▶ _EXERCISE_: Exactly as written, output each record given below.

▶ _Records from a dataset_:
>>>

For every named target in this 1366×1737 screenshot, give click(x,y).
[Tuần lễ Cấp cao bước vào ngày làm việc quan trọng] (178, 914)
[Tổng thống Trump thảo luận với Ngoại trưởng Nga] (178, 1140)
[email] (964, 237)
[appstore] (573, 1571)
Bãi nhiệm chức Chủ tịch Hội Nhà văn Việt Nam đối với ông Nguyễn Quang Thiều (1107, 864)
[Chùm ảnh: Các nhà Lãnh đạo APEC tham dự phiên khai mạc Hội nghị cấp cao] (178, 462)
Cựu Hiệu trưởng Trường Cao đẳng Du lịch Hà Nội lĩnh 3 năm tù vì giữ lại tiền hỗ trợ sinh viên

<<<

▶ _ANSWER TO THE EXERCISE_:
For every named target in this 1366×1737 screenshot, give click(x,y).
[Tuần lễ Cấp cao bước vào ngày làm việc quan trọng] (178, 914)
[Tổng thống Trump thảo luận với Ngoại trưởng Nga] (178, 1140)
[email] (964, 237)
[appstore] (573, 1571)
Bãi nhiệm chức Chủ tịch Hội Nhà văn Việt Nam đối với ông Nguyễn Quang Thiều (1107, 864)
[Chùm ảnh: Các nhà Lãnh đạo APEC tham dự phiên khai mạc Hội nghị cấp cao] (178, 462)
Cựu Hiệu trưởng Trường Cao đẳng Du lịch Hà Nội lĩnh 3 năm tù vì giữ lại tiền hỗ trợ sinh viên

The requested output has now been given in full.